§ **What you need to do**
Please transcribe exactly, and only, the lines of the data below between the line holding "Where should I click to: Enable" and the line holding "has height=1663, width=767.", inclusive.
┌─ Data supplied
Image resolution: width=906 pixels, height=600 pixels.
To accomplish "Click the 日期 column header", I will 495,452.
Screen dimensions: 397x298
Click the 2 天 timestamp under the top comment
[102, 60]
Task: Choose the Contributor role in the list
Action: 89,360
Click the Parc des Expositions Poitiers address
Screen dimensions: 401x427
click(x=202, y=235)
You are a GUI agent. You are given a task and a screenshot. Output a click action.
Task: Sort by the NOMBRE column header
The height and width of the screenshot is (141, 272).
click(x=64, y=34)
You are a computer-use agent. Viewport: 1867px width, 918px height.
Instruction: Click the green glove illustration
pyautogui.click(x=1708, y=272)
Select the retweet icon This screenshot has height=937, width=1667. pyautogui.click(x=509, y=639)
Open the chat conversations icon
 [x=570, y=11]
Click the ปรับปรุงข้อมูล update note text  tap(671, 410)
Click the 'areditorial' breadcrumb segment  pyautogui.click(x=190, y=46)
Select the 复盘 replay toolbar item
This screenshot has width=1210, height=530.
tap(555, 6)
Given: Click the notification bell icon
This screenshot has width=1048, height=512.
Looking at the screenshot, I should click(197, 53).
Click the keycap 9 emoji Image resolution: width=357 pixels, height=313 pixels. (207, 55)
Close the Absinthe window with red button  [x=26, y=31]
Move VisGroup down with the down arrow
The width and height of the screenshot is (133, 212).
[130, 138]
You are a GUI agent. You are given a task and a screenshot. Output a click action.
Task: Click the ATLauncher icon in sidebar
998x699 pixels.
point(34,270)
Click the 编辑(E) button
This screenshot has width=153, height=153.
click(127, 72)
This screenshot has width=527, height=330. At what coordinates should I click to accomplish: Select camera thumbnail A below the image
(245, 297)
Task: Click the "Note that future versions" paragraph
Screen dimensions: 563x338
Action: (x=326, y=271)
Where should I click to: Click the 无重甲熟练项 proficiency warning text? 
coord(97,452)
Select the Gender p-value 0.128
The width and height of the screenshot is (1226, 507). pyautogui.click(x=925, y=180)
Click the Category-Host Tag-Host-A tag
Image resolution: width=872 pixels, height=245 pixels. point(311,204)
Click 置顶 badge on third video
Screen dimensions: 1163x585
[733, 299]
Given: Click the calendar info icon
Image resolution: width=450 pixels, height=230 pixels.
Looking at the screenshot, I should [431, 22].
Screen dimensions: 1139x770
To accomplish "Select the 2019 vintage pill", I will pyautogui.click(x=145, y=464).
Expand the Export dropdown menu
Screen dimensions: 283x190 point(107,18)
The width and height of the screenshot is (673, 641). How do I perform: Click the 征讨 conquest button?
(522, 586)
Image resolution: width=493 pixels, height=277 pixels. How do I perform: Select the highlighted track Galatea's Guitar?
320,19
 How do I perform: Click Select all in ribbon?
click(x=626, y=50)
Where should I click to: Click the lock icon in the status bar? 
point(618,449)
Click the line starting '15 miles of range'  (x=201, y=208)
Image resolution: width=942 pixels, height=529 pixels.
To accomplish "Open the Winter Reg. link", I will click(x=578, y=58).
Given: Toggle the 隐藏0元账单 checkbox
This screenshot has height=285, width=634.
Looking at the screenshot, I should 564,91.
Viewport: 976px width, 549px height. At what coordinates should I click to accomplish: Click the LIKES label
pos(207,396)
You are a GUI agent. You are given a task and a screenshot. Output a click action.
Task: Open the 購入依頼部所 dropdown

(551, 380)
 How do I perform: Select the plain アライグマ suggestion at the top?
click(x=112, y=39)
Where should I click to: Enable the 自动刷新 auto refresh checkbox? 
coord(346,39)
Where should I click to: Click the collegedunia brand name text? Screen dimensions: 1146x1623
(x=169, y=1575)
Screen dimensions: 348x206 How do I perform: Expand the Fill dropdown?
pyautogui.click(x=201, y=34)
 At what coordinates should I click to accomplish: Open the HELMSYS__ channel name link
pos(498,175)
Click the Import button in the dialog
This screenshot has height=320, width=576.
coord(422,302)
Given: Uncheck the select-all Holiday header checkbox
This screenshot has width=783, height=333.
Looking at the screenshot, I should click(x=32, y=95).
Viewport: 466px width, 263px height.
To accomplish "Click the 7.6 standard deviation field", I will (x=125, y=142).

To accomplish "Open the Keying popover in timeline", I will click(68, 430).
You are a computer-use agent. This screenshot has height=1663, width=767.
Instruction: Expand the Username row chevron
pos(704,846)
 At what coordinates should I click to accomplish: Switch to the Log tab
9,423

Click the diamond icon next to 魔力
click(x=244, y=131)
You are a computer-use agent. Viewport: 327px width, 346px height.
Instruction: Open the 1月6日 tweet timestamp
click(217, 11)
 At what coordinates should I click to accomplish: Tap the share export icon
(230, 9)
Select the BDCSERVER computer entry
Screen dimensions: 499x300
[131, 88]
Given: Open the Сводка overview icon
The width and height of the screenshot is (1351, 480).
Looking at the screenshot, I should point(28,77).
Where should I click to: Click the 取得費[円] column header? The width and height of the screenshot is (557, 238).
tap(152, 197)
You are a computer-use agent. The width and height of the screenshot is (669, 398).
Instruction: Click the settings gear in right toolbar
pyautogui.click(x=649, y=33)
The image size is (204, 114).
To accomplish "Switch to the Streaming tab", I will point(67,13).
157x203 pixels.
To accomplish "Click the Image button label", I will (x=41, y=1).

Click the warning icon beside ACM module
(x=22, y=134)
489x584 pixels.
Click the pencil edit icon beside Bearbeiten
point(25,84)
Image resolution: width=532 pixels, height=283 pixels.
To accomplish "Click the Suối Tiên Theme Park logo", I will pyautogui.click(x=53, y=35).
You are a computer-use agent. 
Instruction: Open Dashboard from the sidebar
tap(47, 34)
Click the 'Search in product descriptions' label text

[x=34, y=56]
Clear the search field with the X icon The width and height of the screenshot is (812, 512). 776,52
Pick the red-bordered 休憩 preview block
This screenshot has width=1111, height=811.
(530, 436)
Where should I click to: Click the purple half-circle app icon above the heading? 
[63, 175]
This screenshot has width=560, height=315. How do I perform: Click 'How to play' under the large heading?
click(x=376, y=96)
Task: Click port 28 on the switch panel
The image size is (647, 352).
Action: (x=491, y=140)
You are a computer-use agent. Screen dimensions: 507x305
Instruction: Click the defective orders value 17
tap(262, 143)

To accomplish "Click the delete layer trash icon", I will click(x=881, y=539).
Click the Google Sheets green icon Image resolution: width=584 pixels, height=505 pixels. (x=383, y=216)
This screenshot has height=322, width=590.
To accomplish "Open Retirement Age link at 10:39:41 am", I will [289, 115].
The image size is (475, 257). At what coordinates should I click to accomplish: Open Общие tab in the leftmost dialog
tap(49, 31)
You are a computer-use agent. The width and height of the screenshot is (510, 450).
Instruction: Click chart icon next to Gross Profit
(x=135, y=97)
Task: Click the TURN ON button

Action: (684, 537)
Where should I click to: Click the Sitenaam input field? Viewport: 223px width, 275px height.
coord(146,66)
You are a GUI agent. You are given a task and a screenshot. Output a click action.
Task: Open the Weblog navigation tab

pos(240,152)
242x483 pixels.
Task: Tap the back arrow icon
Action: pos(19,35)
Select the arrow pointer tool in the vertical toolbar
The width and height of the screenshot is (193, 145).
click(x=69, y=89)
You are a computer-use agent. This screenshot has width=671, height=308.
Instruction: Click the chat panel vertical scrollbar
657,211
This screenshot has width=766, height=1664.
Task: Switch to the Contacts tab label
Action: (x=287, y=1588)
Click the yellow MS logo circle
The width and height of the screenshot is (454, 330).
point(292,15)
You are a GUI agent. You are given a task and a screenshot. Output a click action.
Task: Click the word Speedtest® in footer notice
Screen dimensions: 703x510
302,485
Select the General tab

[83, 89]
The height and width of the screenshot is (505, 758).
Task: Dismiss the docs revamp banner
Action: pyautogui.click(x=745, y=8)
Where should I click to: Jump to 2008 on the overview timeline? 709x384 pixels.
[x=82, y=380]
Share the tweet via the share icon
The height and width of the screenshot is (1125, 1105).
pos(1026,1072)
└─
§ **Completed task**
Where should I click to: Enable the 自动刷新 auto refresh checkbox? 
coord(346,39)
Where should I click to: Click the collegedunia brand name text? Screen dimensions: 1146x1623
(x=169, y=1575)
Screen dimensions: 348x206 How do I perform: Expand the Fill dropdown?
pyautogui.click(x=201, y=34)
 At what coordinates should I click to accomplish: Open the HELMSYS__ channel name link
pos(498,175)
Click the Import button in the dialog
This screenshot has height=320, width=576.
coord(422,302)
Given: Uncheck the select-all Holiday header checkbox
This screenshot has width=783, height=333.
Looking at the screenshot, I should click(x=32, y=95).
Viewport: 466px width, 263px height.
To accomplish "Click the 7.6 standard deviation field", I will (x=125, y=142).

To accomplish "Open the Keying popover in timeline", I will click(68, 430).
You are a computer-use agent. This screenshot has height=1663, width=767.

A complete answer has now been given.